[[ Provided material, beginning ]]

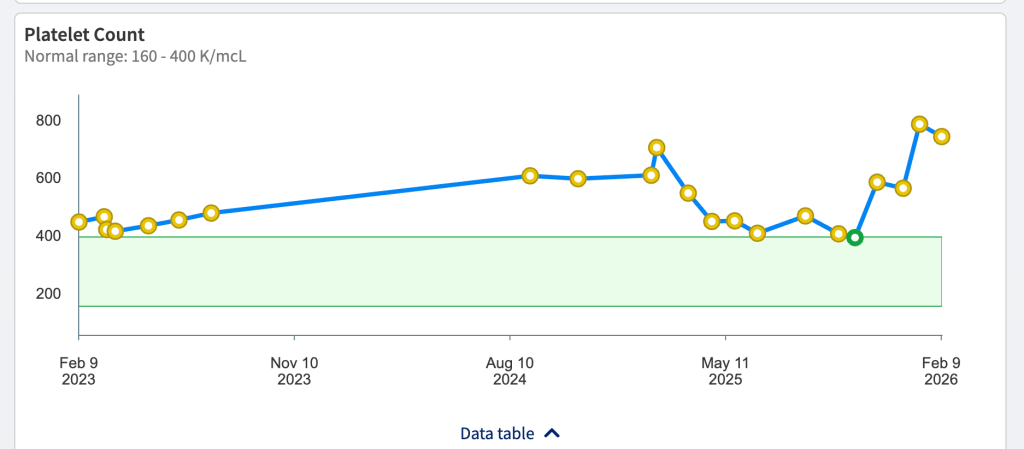Click the data point directly before the 700 peak
The width and height of the screenshot is (1024, 449).
coord(651,175)
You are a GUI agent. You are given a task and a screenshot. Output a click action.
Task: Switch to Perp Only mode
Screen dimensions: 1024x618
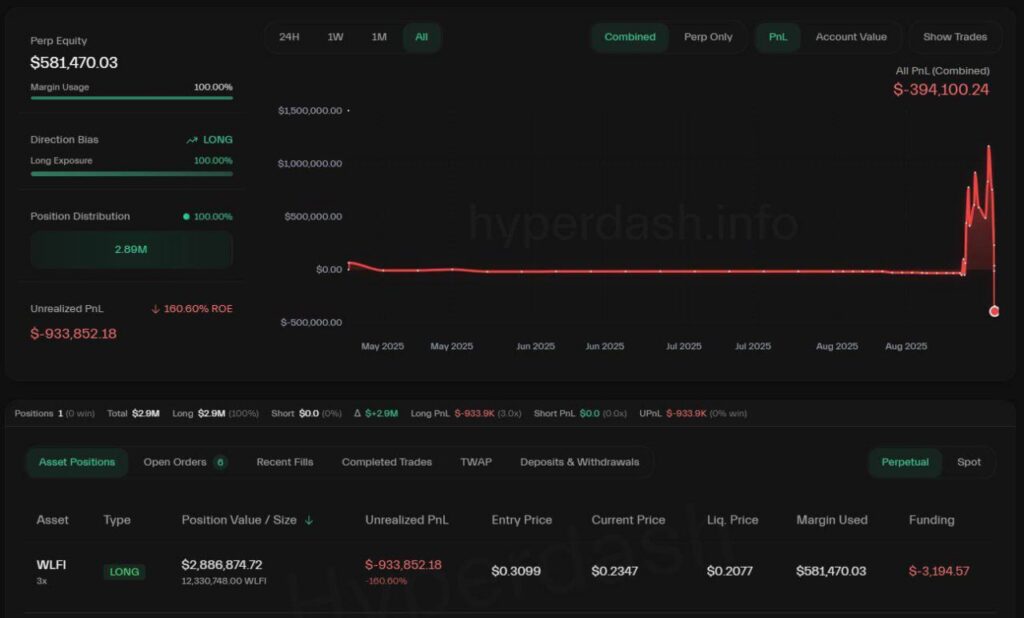click(708, 37)
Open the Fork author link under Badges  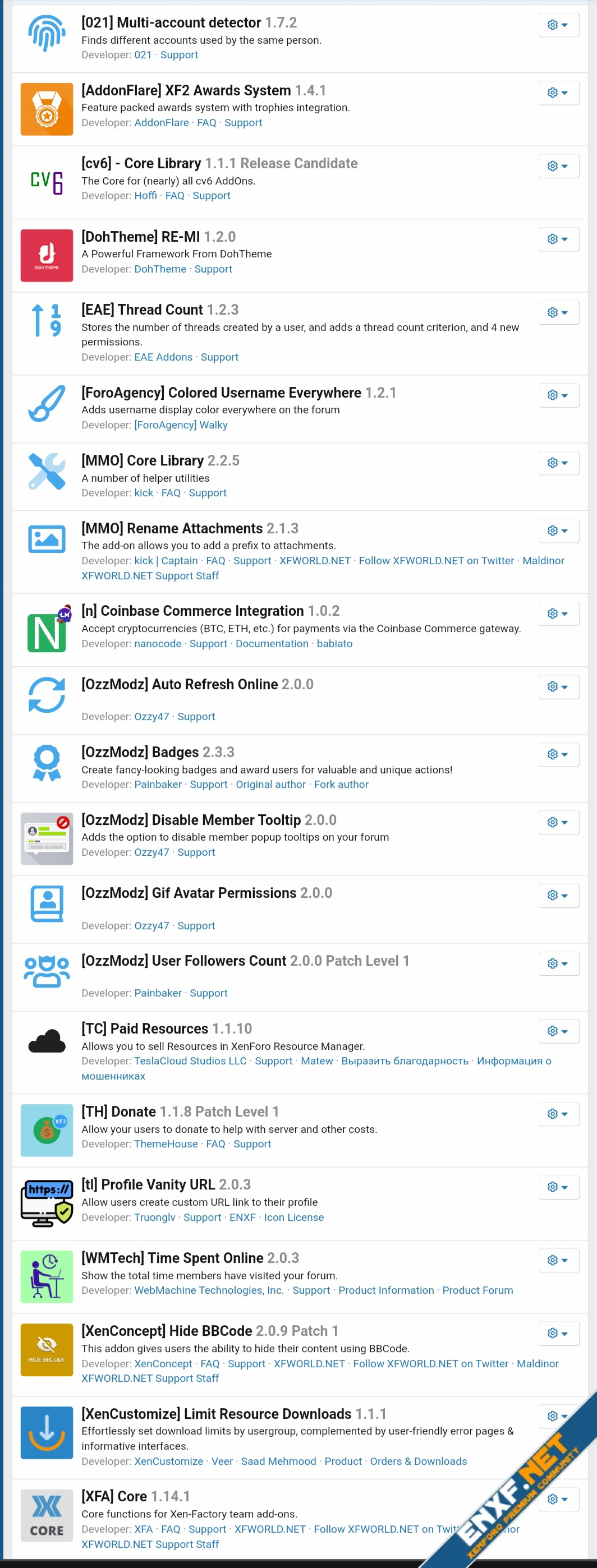point(341,784)
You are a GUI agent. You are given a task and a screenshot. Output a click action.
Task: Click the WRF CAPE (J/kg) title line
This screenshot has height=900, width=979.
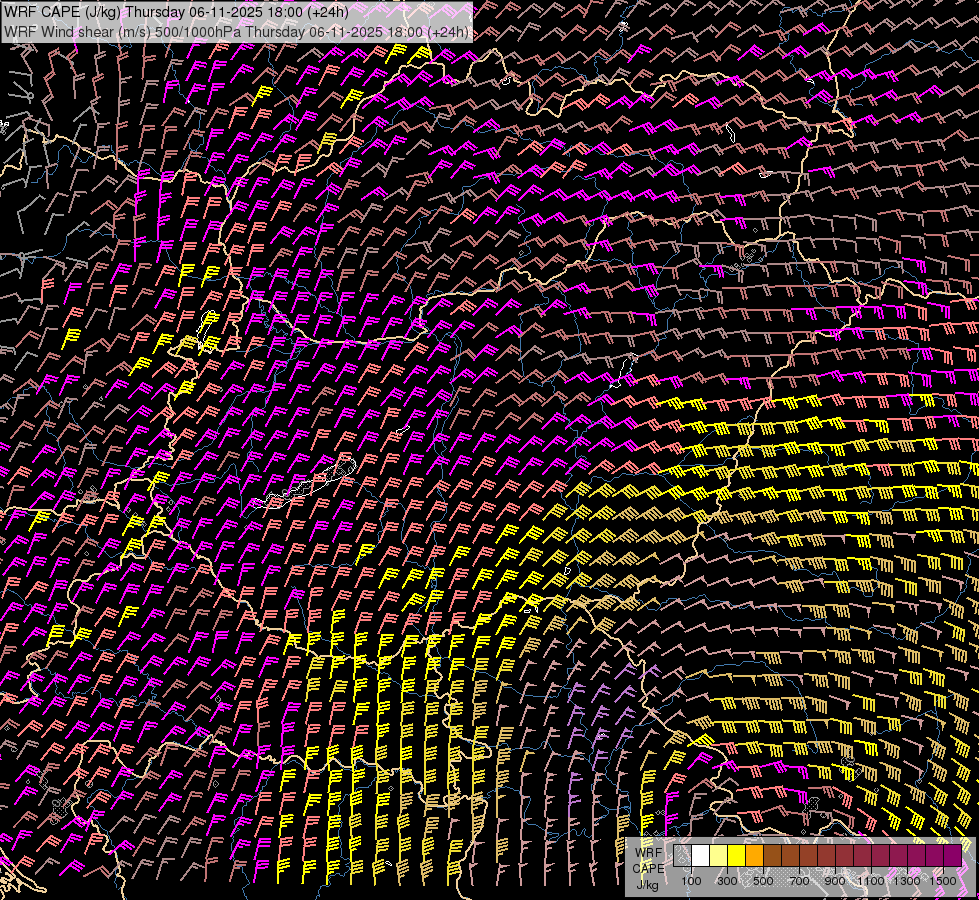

[[ Provided material, end ]]

» Exercise directions:
Beginning with the line that holds "Task: Click the WRF CAPE (J/kg) title line", return each line through the end of the records above exactly. Do not include pictures.

» Solution to this exercise:
Task: Click the WRF CAPE (J/kg) title line
This screenshot has height=900, width=979.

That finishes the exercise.